Pépite intemporelle n°96 : Mon bistrot préféré (2002) de Renaud

81MkWqGb9sL._SX466_Deux salles deux ambiances. Après le feu AC/DC, on change radicalement de direction musicale avec une petite pépite française, logée au fin fond de Boucan d’enfer (2002), treizième album studio de Renaud. A l’époque, c’est le grand retour du chanteur après quelques errances alcoolisées, et surtout douze albums magnifiques dont A la Belle de Mai (1995). Ce dernier exprime plus explicitement ce qui se profilait déjà depuis Putain de camion (1987) : le temps qui passe, les amis qui sont là et ceux qui s’en vont, la nostalgie d’une certaine tranche de la vie, plutôt que d’une époque précise. A la Belle de Mai contient lui-même des perles absolues de poésie mélancolique, telles que C’est quand qu’on va où ?, Le sirop de la rue, ou encore Son bleu. Suivront plusieurs années silencieuses de Renaud, envahi par plusieurs démons, dont le « démon anisé » comme il l’a lui-même confessé. Une période marquée par, notamment, une transperçante interprétation de Mistral Gagnant aux Victoires de la Musiques 2001, à l’occasion de la remise d’une Victoire d’honneur.

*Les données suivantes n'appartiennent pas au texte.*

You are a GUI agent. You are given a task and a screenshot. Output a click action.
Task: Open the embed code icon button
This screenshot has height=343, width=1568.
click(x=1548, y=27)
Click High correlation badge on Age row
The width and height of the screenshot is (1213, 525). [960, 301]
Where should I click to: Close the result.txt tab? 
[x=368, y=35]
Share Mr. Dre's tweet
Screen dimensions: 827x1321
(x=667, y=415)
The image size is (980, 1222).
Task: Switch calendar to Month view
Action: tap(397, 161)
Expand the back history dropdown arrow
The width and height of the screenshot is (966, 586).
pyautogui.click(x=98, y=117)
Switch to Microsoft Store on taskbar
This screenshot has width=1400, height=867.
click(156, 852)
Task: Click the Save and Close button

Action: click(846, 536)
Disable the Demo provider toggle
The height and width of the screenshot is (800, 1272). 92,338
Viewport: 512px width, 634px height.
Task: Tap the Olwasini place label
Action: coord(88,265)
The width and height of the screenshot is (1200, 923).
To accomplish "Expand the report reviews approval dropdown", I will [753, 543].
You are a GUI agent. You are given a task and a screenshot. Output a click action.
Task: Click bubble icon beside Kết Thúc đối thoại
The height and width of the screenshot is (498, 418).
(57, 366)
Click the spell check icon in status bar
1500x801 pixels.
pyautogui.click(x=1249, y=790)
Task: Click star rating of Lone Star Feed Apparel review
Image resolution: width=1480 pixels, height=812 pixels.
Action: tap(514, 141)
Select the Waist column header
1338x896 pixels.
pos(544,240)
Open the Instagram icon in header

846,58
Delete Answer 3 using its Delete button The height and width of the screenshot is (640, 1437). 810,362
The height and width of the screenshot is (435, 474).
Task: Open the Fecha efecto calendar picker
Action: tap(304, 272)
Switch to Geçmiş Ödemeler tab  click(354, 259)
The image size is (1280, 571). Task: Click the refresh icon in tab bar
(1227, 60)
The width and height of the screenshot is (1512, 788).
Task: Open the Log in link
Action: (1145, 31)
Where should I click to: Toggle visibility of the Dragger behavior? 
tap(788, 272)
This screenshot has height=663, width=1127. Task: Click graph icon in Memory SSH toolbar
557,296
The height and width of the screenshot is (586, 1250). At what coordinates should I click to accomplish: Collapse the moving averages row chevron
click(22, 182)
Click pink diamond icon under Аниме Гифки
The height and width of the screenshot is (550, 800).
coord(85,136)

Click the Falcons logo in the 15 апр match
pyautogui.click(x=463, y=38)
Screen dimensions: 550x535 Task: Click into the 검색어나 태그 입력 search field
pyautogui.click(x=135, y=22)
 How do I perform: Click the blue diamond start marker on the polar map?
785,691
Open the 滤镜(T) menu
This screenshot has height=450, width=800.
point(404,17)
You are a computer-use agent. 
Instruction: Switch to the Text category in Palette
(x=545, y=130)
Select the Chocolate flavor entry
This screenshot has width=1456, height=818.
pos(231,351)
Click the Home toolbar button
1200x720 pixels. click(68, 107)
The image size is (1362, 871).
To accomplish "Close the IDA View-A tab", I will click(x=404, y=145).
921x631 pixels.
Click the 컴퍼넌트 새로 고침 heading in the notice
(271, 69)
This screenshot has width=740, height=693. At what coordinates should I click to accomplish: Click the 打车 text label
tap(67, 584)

En 2002 arrive dans les bacs Boucan d’enfer, l’album du retour, l’album de Docteur Renaud / Mister Renard. Alors qu’on ne croyait plus vraiment à un nouveau disque du bonhomme, c’est le plaisir autant que la surprise de retrouver quatorze nouvelles chansons. Bien que toutes ne soient pas exceptionnelles, beaucoup de très jolies choses dans cette galette. A commencer par Mon bistrot préféré, qui clôt l’affaire (d’où l’inconvenance du terme « A commencer », mais que voulez-vous, on écrit comme on peut et comme ça vient). Pour tout dire, je me suis réveillé hier avec cette chanson en tête. Comme un lendemain de gueule de bois, qui n’est rien en comparaison du réveil qui nous attend lundi prochain. Oui, je reviens à l’instant du futur et, croyez moi, il est moche. Ou cauchemardesque. Je digresse (quoique).

Mon bistrot préféré, c’est le refuge quand rien ne va, quand on a besoin de réconfort et d’être bien entouré par des têtes pensantes, des esprits brillants et des personnages qui nous font du bien. Alors que la médiocrité du débat public semble régner, un Desproges, un Brassens, un Coluche, un Prévert ou un Franquin nous manquent terriblement. Pour moi qui ai coutume de me plonger dans mes mondes cinématographiques, musicaux, livresques ou vidéoludiques, afin de supporter ce monde, cette bien jolie chanson de Renaud est l’illustration parfaite de l’évasion mentale dont on a parfois besoin. On se crée l’univers dont on a besoin pour surmonter les jours de moins bien, les coups de mou, « Les jours de vague à l’âme / Ou les soirs de déprime ».

Manque-t-il des noms ? Forcément, selon les goûts. Chacun prendra dans le bistrot de Renaud ceux qu’il souhaite mettre dans son bistrot préféré personnel. Chacun y ajoutera les noms des absents. Certains ne figurent pas au panthéon renaldien, d’autres sont encore de ce monde. Serais-je tenté d’y ajouter un Higelin ou un Bashung ? Assurément. Est-ce que j’y croise parfois un Miossec, un Thiéfaine, un Arthur H, histoire de mélanger monde des vivants et des disparus, pour de passionnantes rencontres imaginaires ? Evidemment. Et, assis dans un coin, Renaud échangeant avec « Des poètes le prince / Tirant sur sa bouffarde / L’ami Georges Brassens ».

Commandez ce qui vous plait, avec qui vous voulez à votre table, « Et surtout des copains / Qui font la vie plus belle / Le désespoir plus loin » : c’est la tournée Five-Minutes pour quelques minutes d’évasion, et plus si affinités.